Luc couldn't help laughing.
"What's so fucking funny?" Kent shouted.
"I ought to call Mr. Prather and see if he has use for ethical contortionists!"
"Don't push me, Luc," Kent gritted through his teeth.
"That's not fair," Brad said. "I've been tortured by this."
"Really?" Luc said. He didn't know why he was feeling so hostile. Almost as if he'd taken some of that damn drug himself. "I haven't noticed a big surplus in your draw account."
Brad averted his gaze.
The truth was that the huge profits from Loki had salved all their consciences. The drug had turned GEM Pharma into a money machine—a self-laundering money machine from which all the income derived from Loki was cleaned up by declaring it as profit from international sales of TriCef.
Kent had devised an almost perfect system. GEM synthesized the drug in its heavily automated Brooklyn plant where the few employees needed to maintain the production line thought they were manufacturing an antibiotic. GEM records showed bulk shipments of TriCef to Rome. From there the drug traveled such a tortuous path of cutting and packaging and repackaging that by the time the pills reached America their trail was so attenuated that it would be virtually impossible to trace them back to GEM.
Atop all that was the added safety factor of the un-consumed Loki spontaneously converting to an inert compound every new moon.

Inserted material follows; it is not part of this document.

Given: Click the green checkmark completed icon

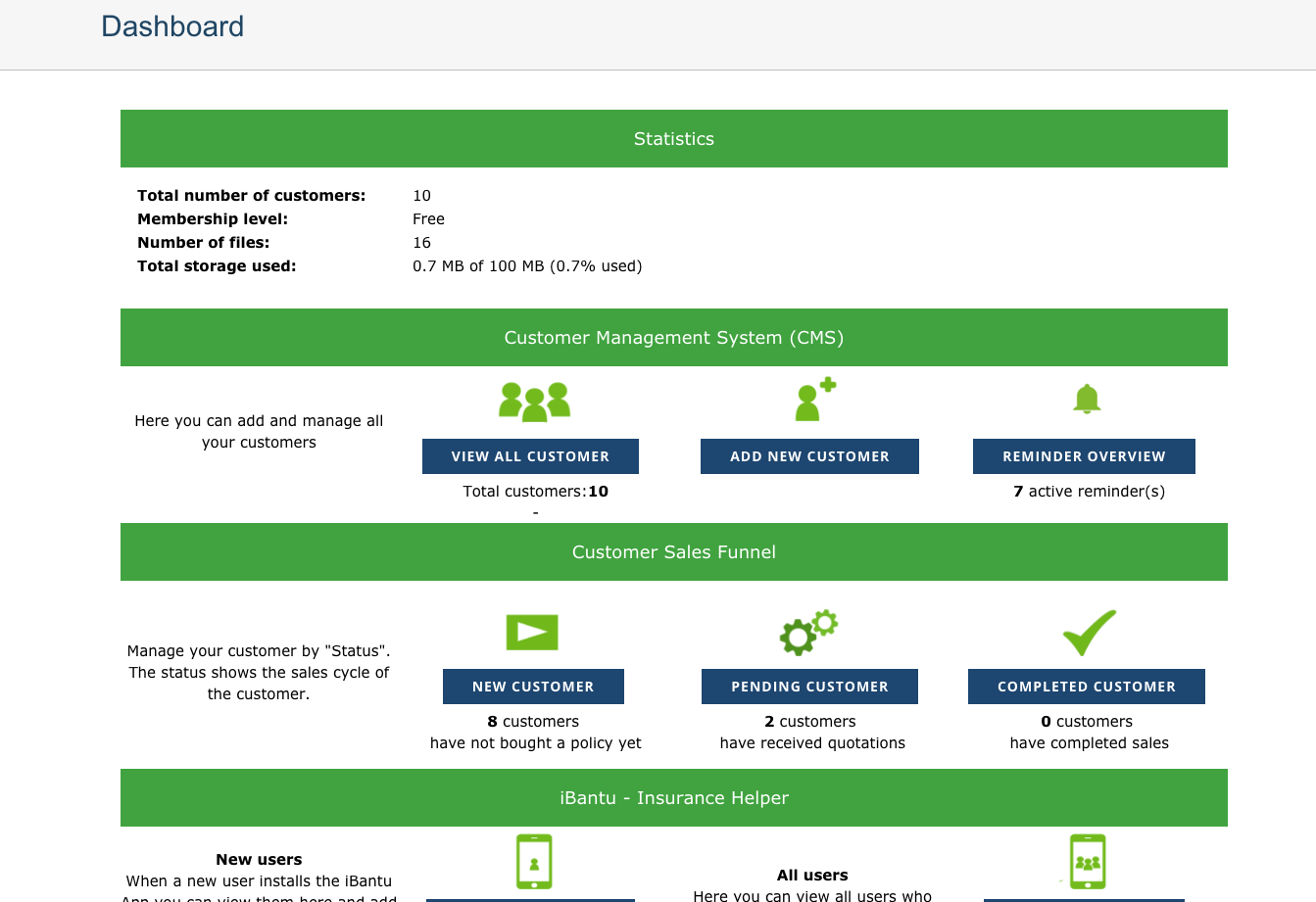Looking at the screenshot, I should [1089, 633].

Loki had made them all very rich, but also guilty, trapped, and desperate.
And paranoid.
Dragovic's mercurial moods were not their only worry. A few months ago Brad had brought up the possibility of a hostile takeover by another corporation. The purchase of a controlling percentage of GEM stock would inevitably lead to exposure of their secret. To head that off they had been funneling the funds earmarked for basic research into the repurchase of their own company's stock.
What a catastrophic mess.
Luc sighed and closed his eyes; he pictured himself in a tiny rural cafe in Provence, sipping dark, rich coffee while the owner's cat basked nearby in a sunny window.

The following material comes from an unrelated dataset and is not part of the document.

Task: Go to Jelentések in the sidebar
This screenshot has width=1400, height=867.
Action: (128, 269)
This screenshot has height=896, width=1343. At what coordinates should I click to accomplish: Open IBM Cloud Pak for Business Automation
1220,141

In three weeks I'll be out of this. Just three weeks.
But if Gleason blew the whistle… Luc's bucolic vision shifted from rural France to a jail cell right here in Manhattan.

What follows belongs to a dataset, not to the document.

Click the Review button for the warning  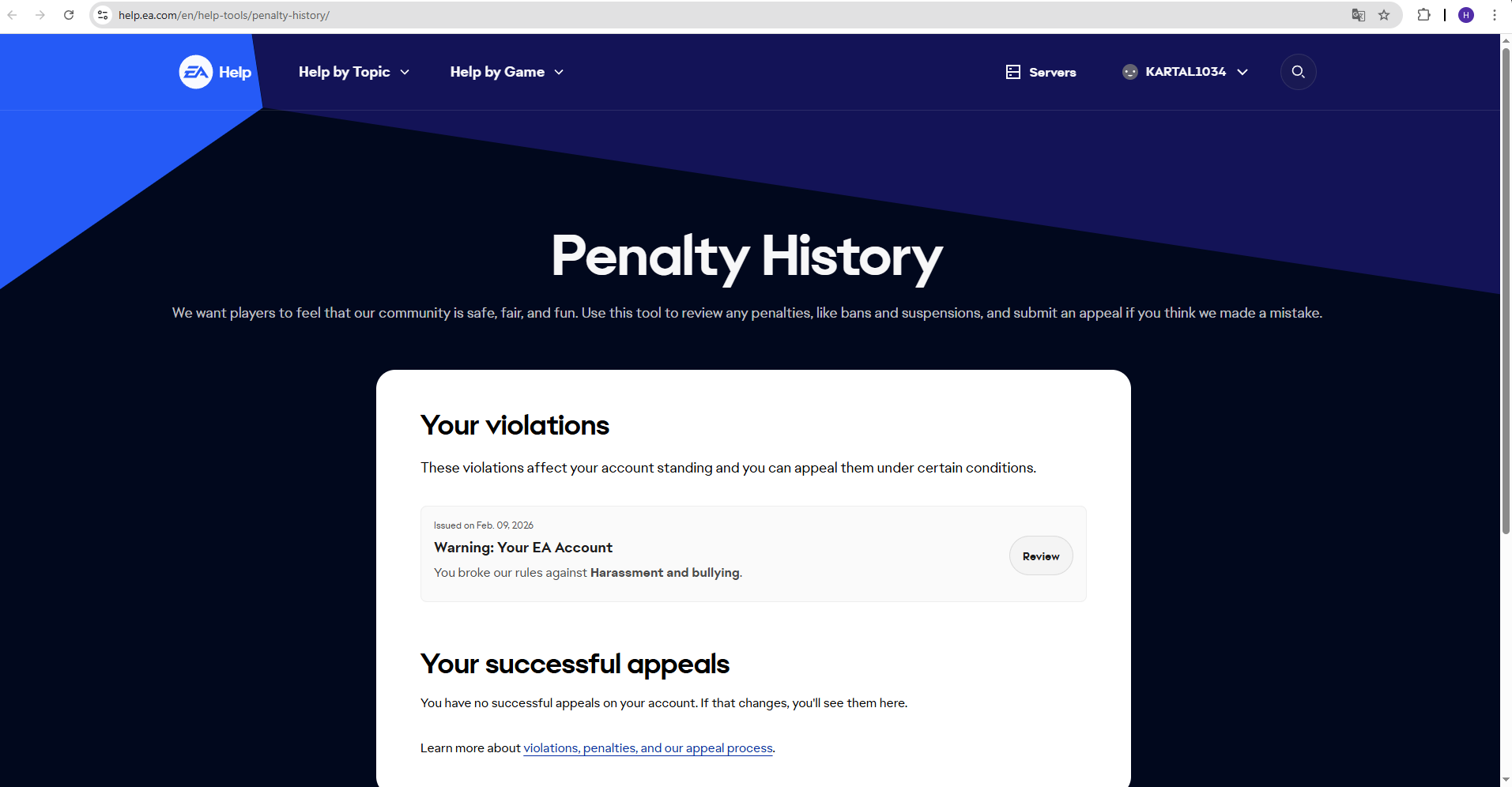tap(1040, 556)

He opened his eyes and fixed Brad, the company comptroller. "Prather will want cash, in advance. It's Saturday. How will you—?"
"I'll get it," Brad said. "Same amount as for Macintosh, I assume. I'll have it for you by this afternoon."
"One more thing we need to consider: Gleason has some sort of relationship with our new researcher."
Kent clapped his hands against the sides of his head and tugged on his red hair. "Aw, shit! How close?"
"I can't say. I do know he recommended her for the job, but beyond that…" Luc shrugged.
"Dear God," Brad said. "Can't anything be simple? What if they're close? We don't want to do anything to distract her from her work! You've got to find out!"
Luc rose. "I'll do my best."
"In the meantime," Kent told Brad, "get the cash together."
As Luc turned and reached for the door, Brad's voice was a low moan behind him. "How long can we keep this up?"